Different articles and TV programs have presented something called dark matter. But what is it? What is its role?
As this is an area where scientist still do not have any evidences or explanations it is free for us to lead a discussion about this subject. That makes it much more exciting. As an author and owner of this magazine, I have decided to write a reportage about this.
What about NASA, what is their theory, if they have any? One interesting sentence we can read at their website is:
We are much more certain what dark matter is not than we are what it is.
If NASA is not so sure about the dark matter who else is? What about CERN in Switzerland? On their website we read this:
Unlike normal matter, dark matter does not interact with the electromagnetic force. This means it does not absorb, reflect or emit light, making it extremely hard to spot.
The National Geographic writes this:
Scientists have not yet observed dark matter directly. It doesn’t interact with baryonic matter and it’s completely invisible to light and other forms of electromagnetic radiation, making dark matter impossible to detect with current instruments.
The NewScientists starts their article with:
What’s invisible, but bigger than anything we can see? It sounds like the beginning of a bad joke, and for physicists, that’s just what it is.
Graviational force in galaxies
As it looks like, we can be sure that the science one day will have concrete evidences and an explanation what the dark matter is or what it is not. In other words, we assume that we one day will know if it exists or not.
The question is, does dark matter must exist? As it sounds the scientists want it to exist. Suddenly they talk about some graviational force that makes stars in a galaxy orbit at more or less same speed regardless of where they are in the galaxy. According to standard physics, stars at the edges should travel much slower than those near the galactic center.
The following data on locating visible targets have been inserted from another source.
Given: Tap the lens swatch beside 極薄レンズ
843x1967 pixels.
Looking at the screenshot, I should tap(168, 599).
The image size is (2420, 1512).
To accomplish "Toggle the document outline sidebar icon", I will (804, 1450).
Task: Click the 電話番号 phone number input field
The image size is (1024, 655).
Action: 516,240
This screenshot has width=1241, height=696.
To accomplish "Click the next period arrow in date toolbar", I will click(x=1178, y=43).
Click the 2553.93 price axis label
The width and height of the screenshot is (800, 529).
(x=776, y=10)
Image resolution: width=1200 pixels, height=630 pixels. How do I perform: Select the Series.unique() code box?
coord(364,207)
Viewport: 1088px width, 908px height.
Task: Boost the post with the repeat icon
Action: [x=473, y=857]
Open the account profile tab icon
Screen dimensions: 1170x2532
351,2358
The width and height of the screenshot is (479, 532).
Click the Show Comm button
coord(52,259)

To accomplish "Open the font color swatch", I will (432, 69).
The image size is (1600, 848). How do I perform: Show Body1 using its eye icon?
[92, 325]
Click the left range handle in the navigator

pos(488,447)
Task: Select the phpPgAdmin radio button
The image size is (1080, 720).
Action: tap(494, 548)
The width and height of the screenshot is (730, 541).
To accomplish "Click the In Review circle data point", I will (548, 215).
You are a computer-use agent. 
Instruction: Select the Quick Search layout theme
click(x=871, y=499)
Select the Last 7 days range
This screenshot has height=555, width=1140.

And they do not. That seems to be the reason for why dark matter is born.
Dark matter seems to be something that connects boundary stars with inner stars so they keep the same or similar orbiting speed. But how can that be possible if it is ”not visible” as everything else in the Universe? And how can something ”not visible” affect stars in this case by the graviational force without creating any physical collision?
Dark matter in solar system
If dark matter possibly exists in galaxies according the observations about stars orbitin speed, why doesn’t it exist in solar systems such as ours? Our planets orbit the Sun at different speed. Nothing affects their speed. According to http://cdms.berkeley.edu the explanation must be following:
Dark matter should have gravitational effects on the planets orbits and on space probes, but we are so far unable to detect them. This is not surprising, however, because they are hidden by bigger effects: the gravitational pulls of the sun and planets are much, much larger.
And also in:
Dark matter is not distributed uniformly in space. The galaxy is embedded in a large cloud of dark matter, and gravity makes this cloud denser in the center than at the edges.
I have now been looking at some different sources with similar explanations about the dark matter. What NASA wrote according to what we mentioned earlier in this article is right.
Are we ever going to know the right answer? Probably yes. But it requires more time and work. What will the right answer be?
I guess that the dark matter does not exist because I believe that anything that creates or contributes to gravitational forces should also create a risk for collision and get involved in it.
If dark matter does not create collisions then it probably does not exist but that does not mean that we can ignore the existence of some other force or matter (like those we can see) that affects the orbiting speed of stars in a galaxy.